Copper-magnesium systems are also being investigated. but,
All are not necessarily satisfactory for certain applications requiring low density, high strength, corrosion resistance, and good ductility. Mechanical alloying techniques are described, for example, in U.S. Pat.
It is disclosed in Specification No. 3591362, Specification No. 3740210, and Specification No. 3816080. Mechanical alloying as disclosed in the patent is a method for producing compound metal powders having a controlled and uniform fine microstructure. It occurs by breaking and rewelding a mixture of powder particles during high energy impact milling in a controlled environment, for example in an attritor grinding mill, in the presence of a process control agent. In said method, dispersoid materials, such as naturally occurring oxides on the surface of the powder particles, are incorporated into the interior of the composite powder particles and are uniformly dispersed therein. Similarly, the metallic alloy components are also finely distributed within the powder particles. The powder prepared by mechanical alloying is then processed into bulk form (bluk) by various methods such as hot compaction.

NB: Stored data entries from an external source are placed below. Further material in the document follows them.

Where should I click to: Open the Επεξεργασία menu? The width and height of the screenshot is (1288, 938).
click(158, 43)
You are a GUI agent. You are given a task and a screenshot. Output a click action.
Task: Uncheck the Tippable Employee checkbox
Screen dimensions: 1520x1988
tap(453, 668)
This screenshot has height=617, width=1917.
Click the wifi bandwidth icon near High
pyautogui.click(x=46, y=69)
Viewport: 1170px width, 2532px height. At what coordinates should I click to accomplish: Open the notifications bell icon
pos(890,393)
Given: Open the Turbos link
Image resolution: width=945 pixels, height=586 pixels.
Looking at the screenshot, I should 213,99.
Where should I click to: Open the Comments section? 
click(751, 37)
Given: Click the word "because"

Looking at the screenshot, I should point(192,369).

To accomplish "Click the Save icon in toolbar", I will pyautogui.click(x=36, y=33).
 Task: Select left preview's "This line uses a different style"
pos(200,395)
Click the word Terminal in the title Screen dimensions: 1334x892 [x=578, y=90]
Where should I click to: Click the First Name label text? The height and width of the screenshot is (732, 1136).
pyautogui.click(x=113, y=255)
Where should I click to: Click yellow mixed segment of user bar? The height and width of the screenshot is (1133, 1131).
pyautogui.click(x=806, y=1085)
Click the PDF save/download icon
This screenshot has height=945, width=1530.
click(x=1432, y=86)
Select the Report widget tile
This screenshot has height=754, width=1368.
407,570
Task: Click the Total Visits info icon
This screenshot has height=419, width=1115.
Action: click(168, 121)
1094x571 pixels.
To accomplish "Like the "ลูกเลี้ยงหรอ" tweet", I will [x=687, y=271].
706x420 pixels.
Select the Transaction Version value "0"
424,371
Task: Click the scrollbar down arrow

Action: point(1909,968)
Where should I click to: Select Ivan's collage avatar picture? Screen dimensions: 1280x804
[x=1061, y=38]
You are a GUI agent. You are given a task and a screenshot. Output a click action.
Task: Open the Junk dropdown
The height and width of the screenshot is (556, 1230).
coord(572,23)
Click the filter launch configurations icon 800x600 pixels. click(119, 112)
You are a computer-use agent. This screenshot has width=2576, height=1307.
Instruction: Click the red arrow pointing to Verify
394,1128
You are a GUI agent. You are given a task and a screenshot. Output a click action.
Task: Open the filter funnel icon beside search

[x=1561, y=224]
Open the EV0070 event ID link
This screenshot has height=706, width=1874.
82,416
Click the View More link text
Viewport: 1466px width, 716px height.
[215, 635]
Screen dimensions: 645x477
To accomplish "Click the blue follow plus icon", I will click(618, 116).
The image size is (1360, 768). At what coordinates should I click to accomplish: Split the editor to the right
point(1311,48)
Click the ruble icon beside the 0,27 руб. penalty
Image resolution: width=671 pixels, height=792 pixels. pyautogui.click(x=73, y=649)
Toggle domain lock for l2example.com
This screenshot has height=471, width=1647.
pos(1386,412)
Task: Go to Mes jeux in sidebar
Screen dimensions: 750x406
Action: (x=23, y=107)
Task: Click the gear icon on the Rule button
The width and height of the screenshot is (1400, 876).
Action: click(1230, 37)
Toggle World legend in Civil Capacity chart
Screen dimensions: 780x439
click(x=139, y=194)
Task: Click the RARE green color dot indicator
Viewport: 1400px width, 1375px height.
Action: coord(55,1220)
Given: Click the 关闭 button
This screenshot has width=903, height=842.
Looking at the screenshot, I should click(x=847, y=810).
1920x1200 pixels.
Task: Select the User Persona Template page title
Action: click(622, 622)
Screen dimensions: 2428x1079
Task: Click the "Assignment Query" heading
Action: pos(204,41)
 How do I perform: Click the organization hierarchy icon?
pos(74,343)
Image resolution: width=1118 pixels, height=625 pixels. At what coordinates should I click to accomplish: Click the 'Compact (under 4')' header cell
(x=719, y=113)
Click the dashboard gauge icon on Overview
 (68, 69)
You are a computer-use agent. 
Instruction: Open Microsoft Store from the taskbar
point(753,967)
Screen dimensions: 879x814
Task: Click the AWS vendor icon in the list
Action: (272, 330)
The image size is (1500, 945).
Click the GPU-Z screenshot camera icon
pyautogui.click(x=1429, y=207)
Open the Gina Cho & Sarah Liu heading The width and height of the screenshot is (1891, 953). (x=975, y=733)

forms), which are then pressed out and rolled or forged. A major problem with many conventional aluminum-lithium alloys, such as binary alloys, is that they are not sufficiently ductile to be useful in meeting density and strength requirements. According to the present invention, an alloy is provided that has ductility and a combination of low density and high strength. DETAILED DESCRIPTION OF THE INVENTION According to the present invention, there is provided a dispersion-strengthened, mechanically alloyed aluminum-based alloy system characterized by high strength, low density, and good ductility, said alloy system being essentially Lithium in about 0.5%
~4%, a small but strength-increasing amount of carbon up to about 2%, a small but strength-increasing amount of oxygen up to about 3%, each about 5%
at least one of the elements magnesium and copper in an amount of (in some cases, the amount of magnesium is greater than 1%), and the balance essentially aluminum, and the alloy contains from about 2 to about 8% by volume dispersoids. Mechanically alloyed powders of this system can be compacted into materials having a combination of a room temperature 0.2% yield strength of greater than about 345 MPa and an elongation of at least 3%.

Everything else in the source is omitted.